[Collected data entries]
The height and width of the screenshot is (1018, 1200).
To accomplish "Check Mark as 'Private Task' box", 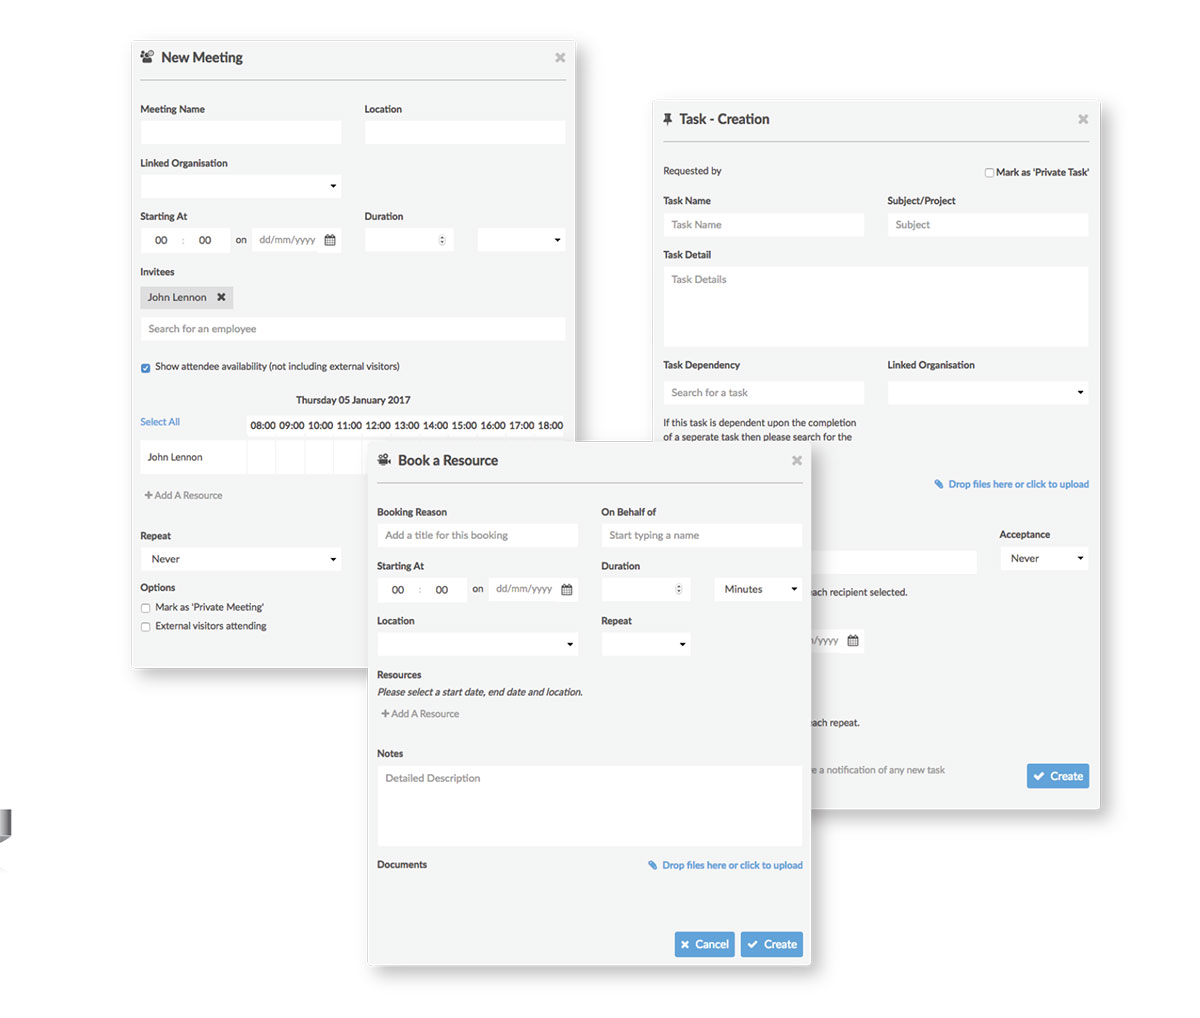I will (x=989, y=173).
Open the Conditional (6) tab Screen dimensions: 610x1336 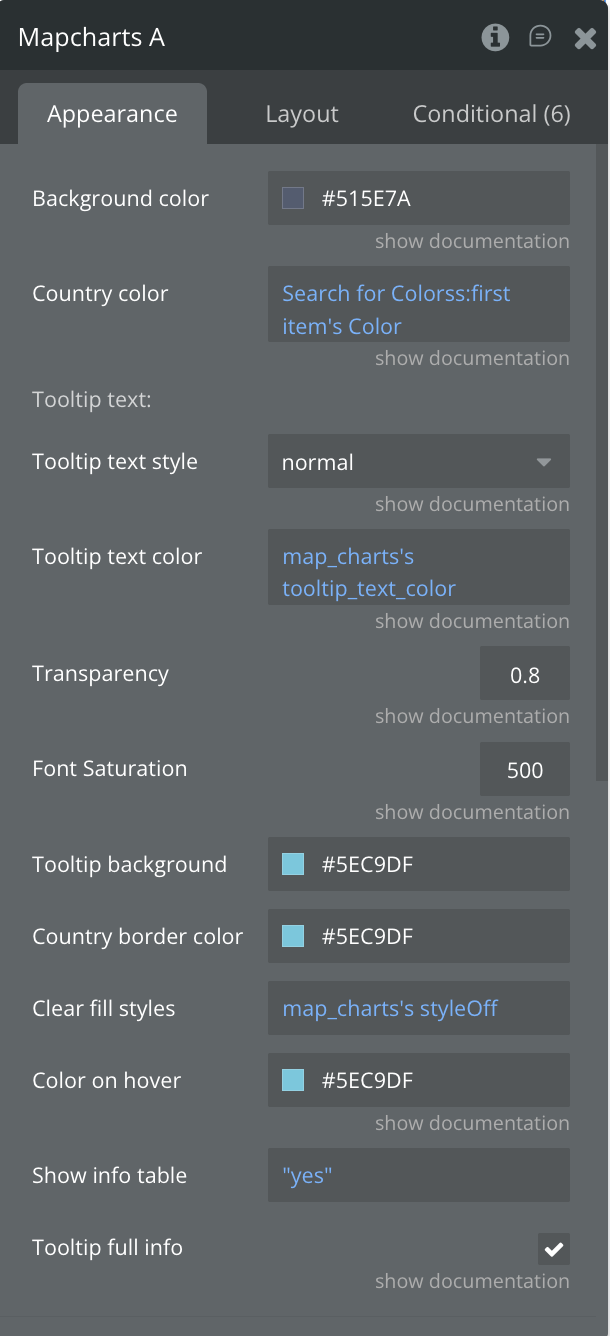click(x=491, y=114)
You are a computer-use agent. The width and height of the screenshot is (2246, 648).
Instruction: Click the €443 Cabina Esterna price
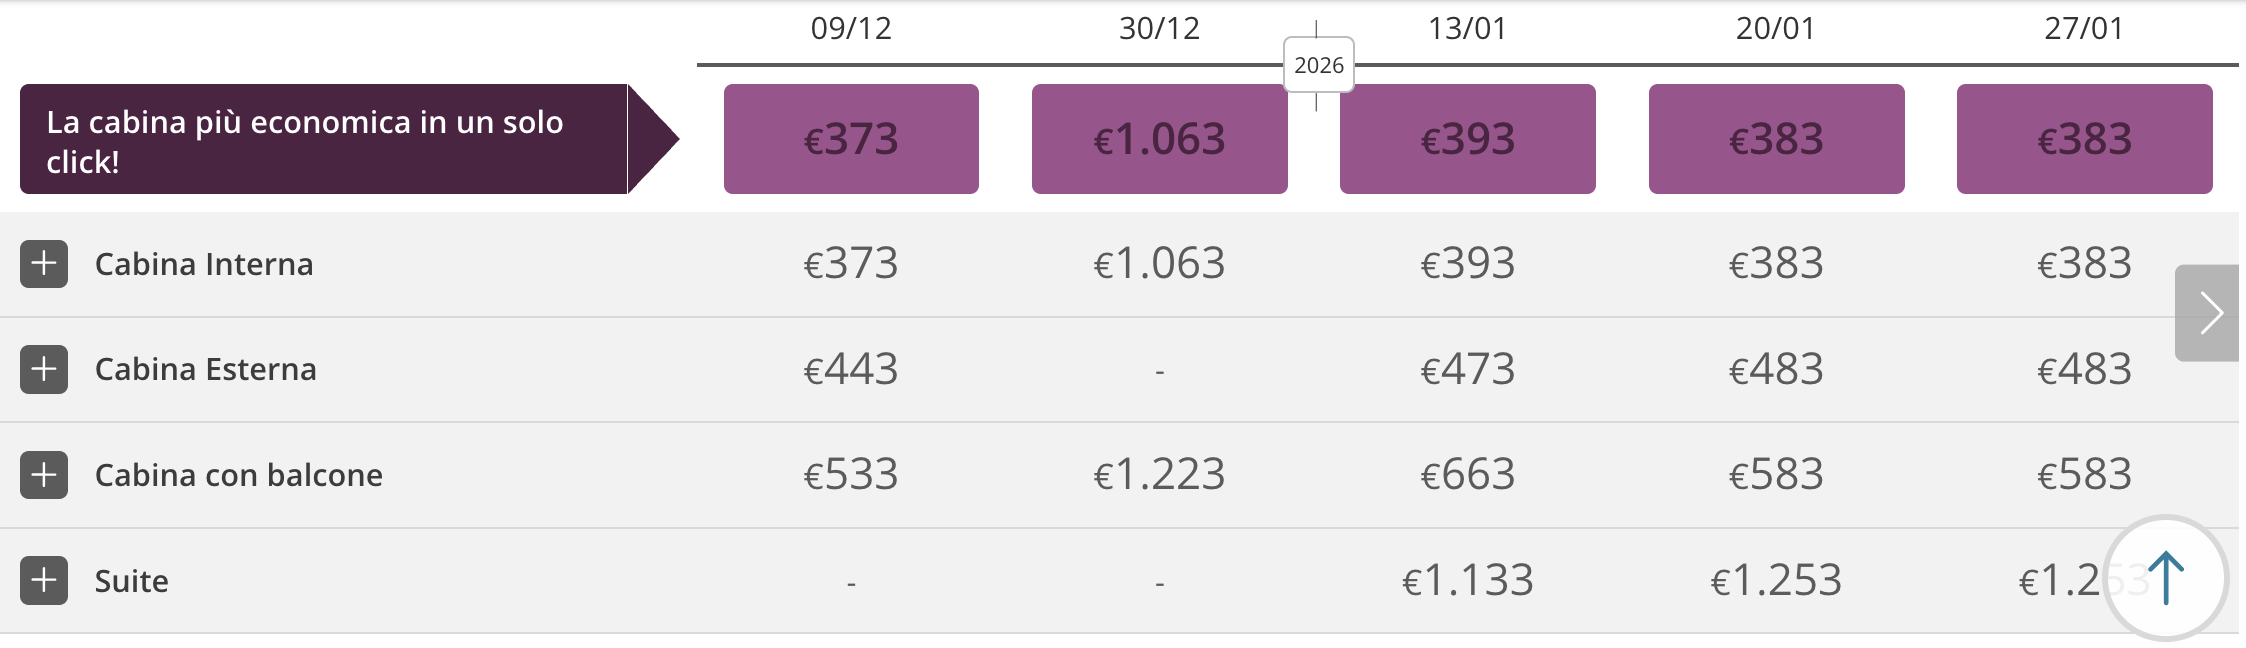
--
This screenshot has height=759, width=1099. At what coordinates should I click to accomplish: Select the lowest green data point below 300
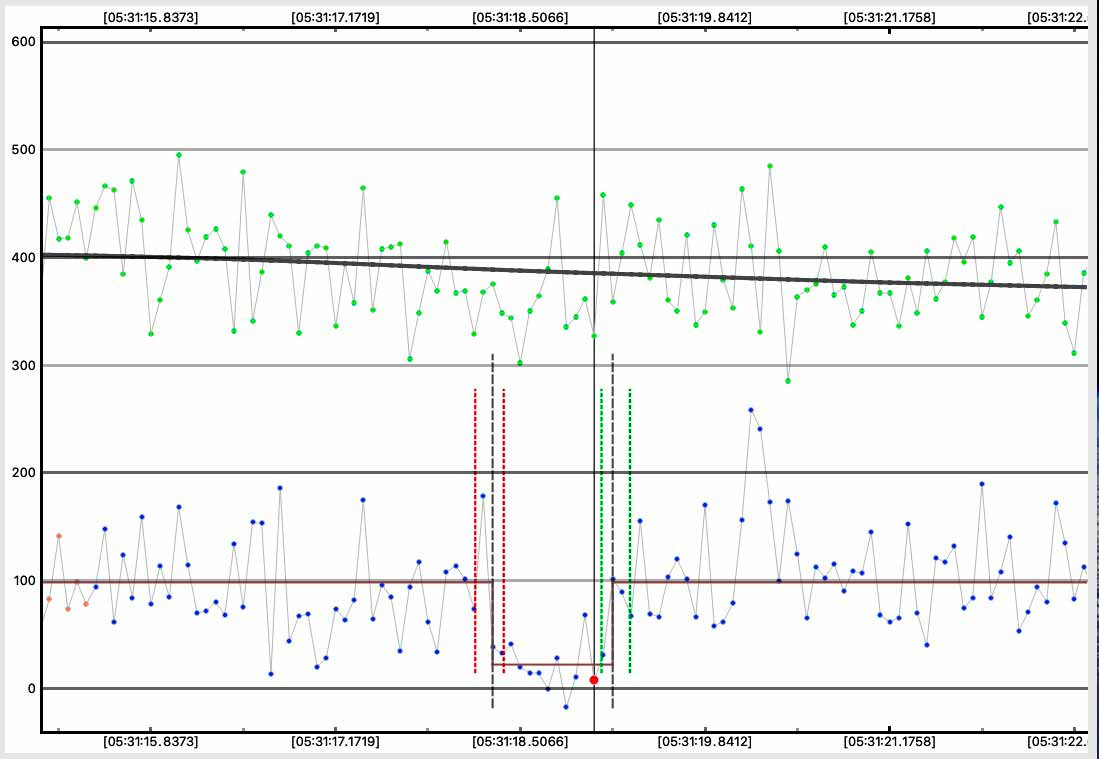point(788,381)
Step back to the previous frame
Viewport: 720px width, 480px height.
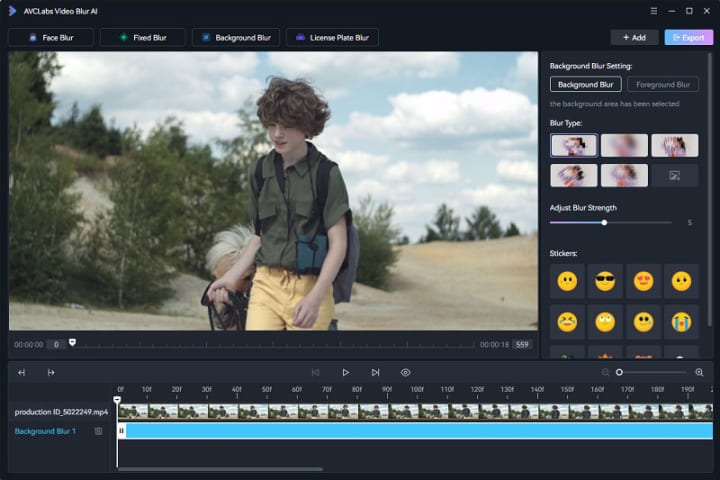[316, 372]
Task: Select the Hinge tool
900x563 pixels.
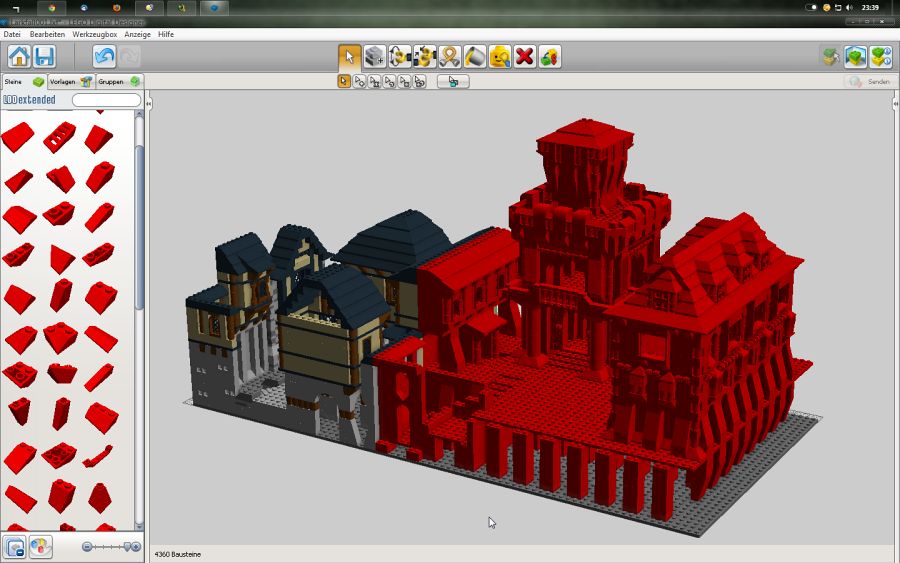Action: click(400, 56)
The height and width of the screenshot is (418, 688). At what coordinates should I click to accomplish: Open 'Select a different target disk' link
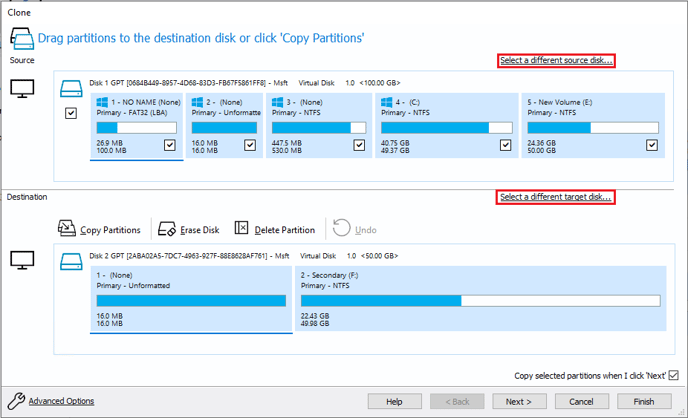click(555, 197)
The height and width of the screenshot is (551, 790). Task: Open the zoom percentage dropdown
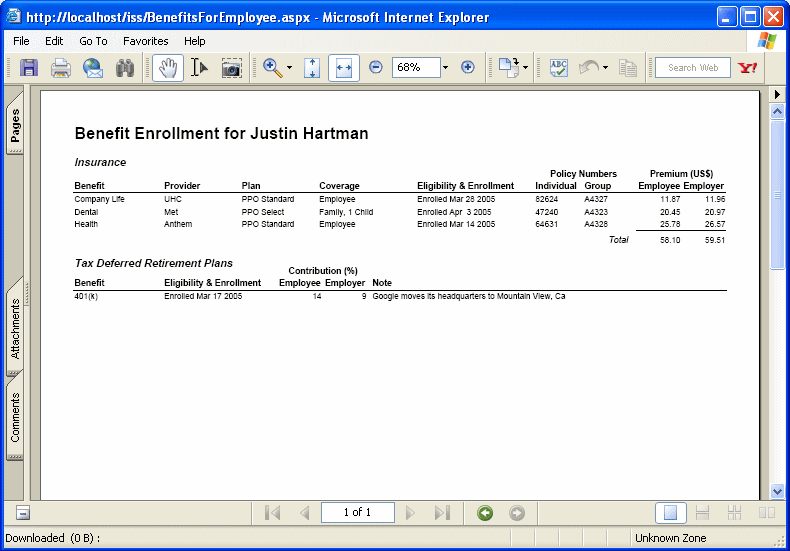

• _Problem description_
Your output should be the lines above from the one that contains "Viewport: 720px width, 480px height." through the one that contains "The height and width of the screenshot is (551, 790).", word for word, with pictures left out.

• _Your solution_
Viewport: 720px width, 480px height.
[316, 372]
Task: Select the Hinge tool
900x563 pixels.
Action: click(400, 56)
The height and width of the screenshot is (418, 688). At what coordinates should I click to accomplish: Open 'Select a different target disk' link
click(555, 197)
The height and width of the screenshot is (551, 790). Task: Open the zoom percentage dropdown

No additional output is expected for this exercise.